Miyoko is a longtime friend and I was there, screaming and cheering in the audience. Those of us who had come to root for Miyoko wore leis, nodding to Miyoko’s Hawaiian origins. What a fight it was, all 10 rounds! Miyoko came out strong in the first few rounds, fighting in her trademark crisp, thoughtful style. For a few rounds in the middle, Miyoko seemed to conserve herself, and a few voices screamed, “Jab, Miyoko! Double jab!”
I laughed to myself when I heard the calls. I’ve sparred with Miyoko, and her jab is like a solid brick wall. There’s simply no getting through it. Miyoko’s jab is so tough and skilled that there’s not even the possibility of a few atoms making use of quantum tunneling to get through it.

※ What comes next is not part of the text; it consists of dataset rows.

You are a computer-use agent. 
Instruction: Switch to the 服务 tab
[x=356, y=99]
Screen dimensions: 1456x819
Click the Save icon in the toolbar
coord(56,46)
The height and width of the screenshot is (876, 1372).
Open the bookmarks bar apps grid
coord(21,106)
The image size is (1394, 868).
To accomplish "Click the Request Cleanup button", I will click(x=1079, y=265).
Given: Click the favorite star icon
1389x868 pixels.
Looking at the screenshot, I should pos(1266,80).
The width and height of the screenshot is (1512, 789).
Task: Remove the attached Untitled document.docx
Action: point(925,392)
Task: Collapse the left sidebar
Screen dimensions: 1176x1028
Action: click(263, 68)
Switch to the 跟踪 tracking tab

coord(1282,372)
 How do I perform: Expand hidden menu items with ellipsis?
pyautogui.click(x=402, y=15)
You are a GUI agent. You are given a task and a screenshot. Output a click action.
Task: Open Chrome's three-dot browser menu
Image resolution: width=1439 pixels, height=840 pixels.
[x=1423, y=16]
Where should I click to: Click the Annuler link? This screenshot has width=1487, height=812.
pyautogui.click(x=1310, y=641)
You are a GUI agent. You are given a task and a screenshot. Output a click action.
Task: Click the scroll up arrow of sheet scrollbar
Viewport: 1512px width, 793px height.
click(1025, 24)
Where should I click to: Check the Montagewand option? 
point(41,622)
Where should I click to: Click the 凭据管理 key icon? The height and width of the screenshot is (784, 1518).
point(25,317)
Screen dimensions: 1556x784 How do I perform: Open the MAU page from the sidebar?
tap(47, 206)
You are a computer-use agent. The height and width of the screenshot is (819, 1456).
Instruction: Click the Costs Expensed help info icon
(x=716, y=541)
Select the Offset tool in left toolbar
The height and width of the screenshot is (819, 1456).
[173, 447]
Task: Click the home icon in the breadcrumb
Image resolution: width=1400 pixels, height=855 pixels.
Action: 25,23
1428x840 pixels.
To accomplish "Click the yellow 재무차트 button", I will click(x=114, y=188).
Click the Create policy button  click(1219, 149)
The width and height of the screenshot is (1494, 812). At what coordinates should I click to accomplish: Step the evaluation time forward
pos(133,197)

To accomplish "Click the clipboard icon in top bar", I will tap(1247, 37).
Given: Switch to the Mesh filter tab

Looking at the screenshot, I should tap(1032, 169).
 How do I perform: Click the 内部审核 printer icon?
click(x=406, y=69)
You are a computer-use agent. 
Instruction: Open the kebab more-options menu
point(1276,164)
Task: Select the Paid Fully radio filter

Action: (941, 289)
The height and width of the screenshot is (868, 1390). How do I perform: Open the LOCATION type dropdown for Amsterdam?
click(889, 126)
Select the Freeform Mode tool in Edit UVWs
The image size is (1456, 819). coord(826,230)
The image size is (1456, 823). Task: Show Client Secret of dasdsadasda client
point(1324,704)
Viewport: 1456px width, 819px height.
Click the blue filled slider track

Then in the 8th round, Miyoko brought it. She came forward with powerful, relentless punches and dominated the fight. By the 9th round, Reid’s face was swollen to twice its original size. It was a clear, decisive victory for Miyoko, and her fans yelled themselves voiceless.
Miyoko deserved this win: she has worked long, hard, and consistently to achieve World Champion status. She exemplifies values that I revere and that I try to teach my children: hard work, sacrifice, self-discipline. These are not glamorous values today. Our culture has been overly psycho-therapized into mediocrity; we think any old half-hearted effort is just swell. We teach our kids that losing soccer games is just as good as winning them. And while good sportsmanship is imperative, and everyone needs to learn to deal gracefully with defeat and failure–we’ve done our children a disserve. Losing is not the same as winning. Mediocrity is not okay.
Winning matters. Being the best matters. If being the best isn’t an option for genetic or other reasons, then hard work, self-discipline, and sacrifice still matter; those qualities differentiate between mediocrity and excellence. The 4000 failures that are required along the path to success matter. It’s a question of persistent integrity, another value that is not considered important in today’s moral relativism.
But people who persist in these terribly old fashioned values are world champions. Some of them win a belt and acclaim, as Miyoko did. Some just win a quiet internal sense of self-esteem.